Mas tal novidade inclui TV riquíssima? O esclarecimento só virá em mais algum tempo. E, até lá, convém lembrar que nem só de empréstimos se faz a transferência de dinheiro dos cofres públicos para caixas privados. A publicidade desnecessária, mas muito bem paga, é um dos outros veios.

Direitos e direitos
O vice-prefeito de São Paulo, Hélio Bicudo, distinguiu-me com um comentário, sob a forma de artigo, na Folha de quarta-feira. A seu ver, meu texto "Direitos desumanos" não foi formulado com "palavras criteriosas e de bom senso". Não seria a primeira vez, mas, neste caso, não estou convencido pelas palavras tão mais ilustres que as minhas, de leigo absoluto. E fiquei em dúvida sobre os critérios e o bom senso do vice-prefeito ao formular seu comentário.

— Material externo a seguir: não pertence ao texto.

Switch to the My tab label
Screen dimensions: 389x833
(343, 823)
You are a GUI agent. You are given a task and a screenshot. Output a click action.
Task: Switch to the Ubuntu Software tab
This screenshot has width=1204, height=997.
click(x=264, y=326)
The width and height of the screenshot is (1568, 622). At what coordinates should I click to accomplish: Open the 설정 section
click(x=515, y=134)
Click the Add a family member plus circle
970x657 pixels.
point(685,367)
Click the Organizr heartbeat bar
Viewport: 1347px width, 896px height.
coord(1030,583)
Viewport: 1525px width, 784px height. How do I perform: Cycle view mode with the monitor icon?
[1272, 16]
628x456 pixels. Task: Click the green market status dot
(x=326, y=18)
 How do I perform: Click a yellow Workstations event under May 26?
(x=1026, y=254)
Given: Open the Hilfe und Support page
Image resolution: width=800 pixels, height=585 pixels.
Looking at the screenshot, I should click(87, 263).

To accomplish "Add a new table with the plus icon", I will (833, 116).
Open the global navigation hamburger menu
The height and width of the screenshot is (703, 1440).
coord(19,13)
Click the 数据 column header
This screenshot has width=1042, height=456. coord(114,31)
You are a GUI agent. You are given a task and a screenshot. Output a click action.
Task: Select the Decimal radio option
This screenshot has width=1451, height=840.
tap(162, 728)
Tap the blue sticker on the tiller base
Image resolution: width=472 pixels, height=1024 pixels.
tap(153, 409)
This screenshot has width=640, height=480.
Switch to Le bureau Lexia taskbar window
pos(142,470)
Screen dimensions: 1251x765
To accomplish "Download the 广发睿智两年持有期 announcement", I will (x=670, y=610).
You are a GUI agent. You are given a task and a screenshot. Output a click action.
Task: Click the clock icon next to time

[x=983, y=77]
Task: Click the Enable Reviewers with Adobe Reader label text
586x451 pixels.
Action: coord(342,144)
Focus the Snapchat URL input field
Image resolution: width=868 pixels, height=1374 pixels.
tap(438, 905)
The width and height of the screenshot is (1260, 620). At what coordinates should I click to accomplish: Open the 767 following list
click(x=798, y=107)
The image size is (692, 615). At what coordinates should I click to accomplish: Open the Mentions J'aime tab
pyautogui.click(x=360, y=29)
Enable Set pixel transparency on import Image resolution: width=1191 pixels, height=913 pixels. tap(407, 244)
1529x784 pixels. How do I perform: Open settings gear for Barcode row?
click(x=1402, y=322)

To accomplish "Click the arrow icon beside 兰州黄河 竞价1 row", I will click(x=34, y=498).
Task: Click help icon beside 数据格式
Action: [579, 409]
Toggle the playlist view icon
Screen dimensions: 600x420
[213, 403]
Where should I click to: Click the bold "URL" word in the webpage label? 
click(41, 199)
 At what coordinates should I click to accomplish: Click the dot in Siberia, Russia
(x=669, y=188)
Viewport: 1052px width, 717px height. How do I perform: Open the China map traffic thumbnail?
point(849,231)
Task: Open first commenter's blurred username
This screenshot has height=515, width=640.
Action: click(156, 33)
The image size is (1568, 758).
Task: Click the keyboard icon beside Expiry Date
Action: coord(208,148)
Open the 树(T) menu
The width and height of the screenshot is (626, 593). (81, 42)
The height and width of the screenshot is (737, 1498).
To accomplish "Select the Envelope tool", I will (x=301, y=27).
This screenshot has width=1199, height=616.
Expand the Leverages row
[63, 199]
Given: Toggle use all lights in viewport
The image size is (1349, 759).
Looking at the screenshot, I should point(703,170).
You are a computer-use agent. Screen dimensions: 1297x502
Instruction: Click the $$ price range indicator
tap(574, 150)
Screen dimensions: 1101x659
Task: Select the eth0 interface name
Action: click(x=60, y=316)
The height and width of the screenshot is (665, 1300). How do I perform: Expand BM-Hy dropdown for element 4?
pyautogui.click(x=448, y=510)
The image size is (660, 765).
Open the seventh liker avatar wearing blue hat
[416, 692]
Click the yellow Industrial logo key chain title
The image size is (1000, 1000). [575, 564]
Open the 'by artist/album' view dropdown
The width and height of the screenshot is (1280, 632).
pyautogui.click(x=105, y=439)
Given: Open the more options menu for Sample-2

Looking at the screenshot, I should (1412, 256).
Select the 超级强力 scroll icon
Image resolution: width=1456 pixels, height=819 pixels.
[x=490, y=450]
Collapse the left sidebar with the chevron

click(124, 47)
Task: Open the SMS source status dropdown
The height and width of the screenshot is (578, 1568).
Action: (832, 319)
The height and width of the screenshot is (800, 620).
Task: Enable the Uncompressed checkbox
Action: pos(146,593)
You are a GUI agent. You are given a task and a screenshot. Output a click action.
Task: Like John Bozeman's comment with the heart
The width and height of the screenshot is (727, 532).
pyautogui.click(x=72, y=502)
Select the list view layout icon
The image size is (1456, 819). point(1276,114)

Hélio Bicudo contesta, de início, que a origem dos direitos humanos esteja na esquerda. Considera que "foram as últimas guerras européias do século 19 e os conflitos mundiais de 1914-18 e 1939-45 que despertaram a consciência mundial para o problema dos direitos fundamentais da pessoa humana". Mesmo que não fosse mais longe, como deveria, pelo menos ao século 18 é indispensável reconhecer seus ideais e lutas, tão nítidos nos alicerces das grandiosas Revoluções Francesa e Americana.
Hélio Bicudo ampara sua opinião cronológica na sequência dos tratados envolvendo direitos da pessoa. É evidente confusão entre formulações jurídicas e os princípios e idéias que os precederam, estes sim, e só estes, referidos em meu texto. Sendo a direita, por definição, conservadora, os que pregaram idéias e lutaram contra a pressão constituem a corrente genericamente chamada de esquerda. Denominação mais que secular, se não esquecermos a "gauche" original francesa.
Embora tendo esclarecido que comentaria artigo meu, Hélio Bicudo faz críticas a temas de que não tratei, e os deixa indevidamente ligados a mim: julgamento que fuja ao "devido processo legal"; progressividade das penas; esquecimento de que "ao nosso lado residem a miséria, a fome e o desemprego", e outras considerações nesse gênero. Não creio que nessas atribuições indevidas haja o critério e o bom senso não encontrados por Hélio Bicudo no texto comentado.
Quanto ao que estava mesmo no meu texto, reafirmo a convicção de que direitos humanos não podem ser invocados para dar a preservar o direito anti-humano de certos criminosos comandarem, de dentro da cadeia, ações que matam inocentes e infernizam cidades. A respeito, diz Hélio Bicudo: "o que está acontecendo se deve à corrupção e à violência que ali [nas prisões] fazem praça". Mas quem corrompe, com altas somas obtidas no crime e com ameaças inclusive a famílias, são os mesmos mandantes das violências aterrorizantes.
A receita de Hélio Bicudo é impecável e óbvia: "precisamos investir naquilo em que nunca se investiu com seriedade: a reforma dos aparelhos policial e judicial e, como consequência, no próprio sistema penal". Perfeito. E até que haja o efeito dessa reforma de longo prazo, devem pessoas inocentes continuar morrendo queimadas em ônibus, em trens, baleadas de morte nas calçadas, nos carros, dentro de casa, só porque foi suspensa ou adiada a visita íntima a um chefão encarcerado do narcotráfico?
O artigo criticado por Hélio Bicudo criticou os protestos da esquerda, em nome dos direitos humanos, contra o projeto que autoriza o isolamento, por até 360 dias, dos criminosos encarcerados que continuem comandando crimes. Sou testemunha do que está ocorrendo no Rio. Só posso reiterar o artigo "Direitos desumanos".